L’entreprise se positionne comme un concurrent direct des banques traditionnelles puisque les paiements réalisés avec la carte ne sont pas obligatoirement crédités sur le compte bancaire du commerçant. Ce dernier est même plutôt financièrement incité à laisser les sommes ainsi gagnées sur un compte "ipay" adossé à une Mastercard business qui lui est délivrée gratuitement.

"Aujourd’hui, nos trois principaux concurrents proposent des prix qui n’ont rien à voir avec les nôtres. Ils facturent en moyenne 2.000 francs le terminal (1.830 euros), plus 300 à 500 francs (275 à 458 euros) pour le service par année" souligne le créateur de BeCash, Malik Khalfi, interrogé par le quotidien suisse, Le Temps. À cela, il faut ajouter les commissions. "Ce sont des tarifs beaucoup trop élevés pour des petits commerçants" estime le fondateur de cette start-up qui ne compte pas se cantonner à la Suisse.

Un lecteur déjà compatible avec Apple et Android Pay

Comment BeCash parvient à offrir ce que d’autres entreprises vendent à prix d’or? La start-up mise sur plusieurs leviers, tous numériques. D’abord, elle n’a pas recruté une armada de commerciaux pour vendre sa solution. Elle déploie le service avec seulement trois salariés. Pour s’y abonner, il faut donc soit se rendre physiquement dans ses locaux à Coppet (Canton de Vaud, Suisse), soit signer un contrat par Internet.

L’autre levier repose sur le déploiement imminent des services de paiement d’Apple et Google qui permettent de payer sans contact avec des smartphones grâce aux puces NFC. "Notre service est déjà prêt", assure Malik Khalfi qui assure avoir déjà signé avec un millier de commerçant.

Le suédois iZettle propose, lui, deux terminaux déjà disponibles en France.
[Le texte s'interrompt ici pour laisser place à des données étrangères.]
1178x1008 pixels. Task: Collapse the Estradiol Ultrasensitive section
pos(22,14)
Le premier est compatible NFC et dispose d’un écran. Il est commercialisé 79 euros par mois. Le second, plus basique, est totalement gratuit. Pour se rémunérer, iZettle prend une commission de 2,75% à 1,50% selon le volume de paiement encaissé avec la carte.
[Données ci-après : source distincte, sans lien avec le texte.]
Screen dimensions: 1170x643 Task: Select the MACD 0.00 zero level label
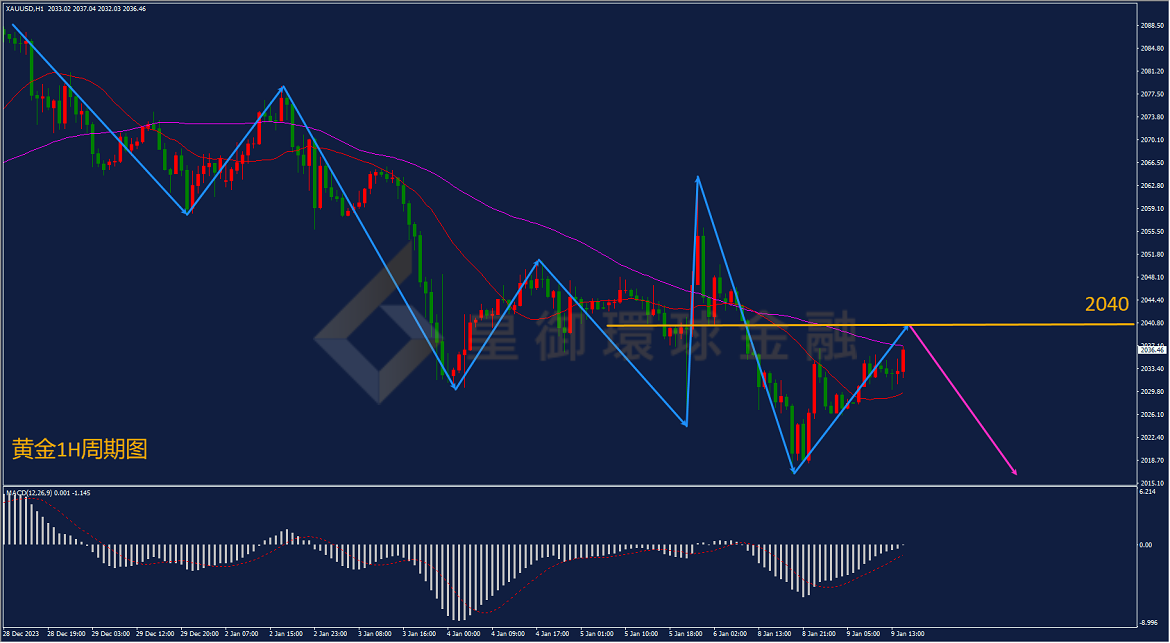click(1147, 545)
Autre solution, française celle-là. Slim&Pay vise non seulement les commerçants, mais les artisans, auto-entrepreneurs ou les professions libérales qui hésitent à passer à la carte en raison des frais qu’elle engendre. Smile&Pay propose un mini lecteur de carte bancaire, une appli mobile et un site internet. Le lecteur coûte 89 euros, les autres services sont gratuits.

Refuser le paiement par carte coûte cher aux commerçants

Si ces nouveaux services peuvent améliorer les revenus des commerçants avec la réduction des frais inhérents à la carte bancaire, ils peuvent aussi améliorer leur chiffre d’affaires en évitant que des clients renoncent à acheter un bien ou un service chez eux parce qu'on exigeait d'eux qu'ils paient en espèces. Selon un sondage IFOP réalisé en 2013, 70% des consommateurs détenteurs d'une carte ont déjà été confrontés à l’impossibilité de payer avec. 36% ont jugé cette situation "inadmissible".

Et, toujours selon ce sondage, près de 6 Français sur 10 ont déjà renoncé à leur achat pour cette raison. Le malheur des uns faisant le bonheur des autres, ces clients confient qu’ils sont allés faire leurs emplettes dans des magasins qui acceptent la carte.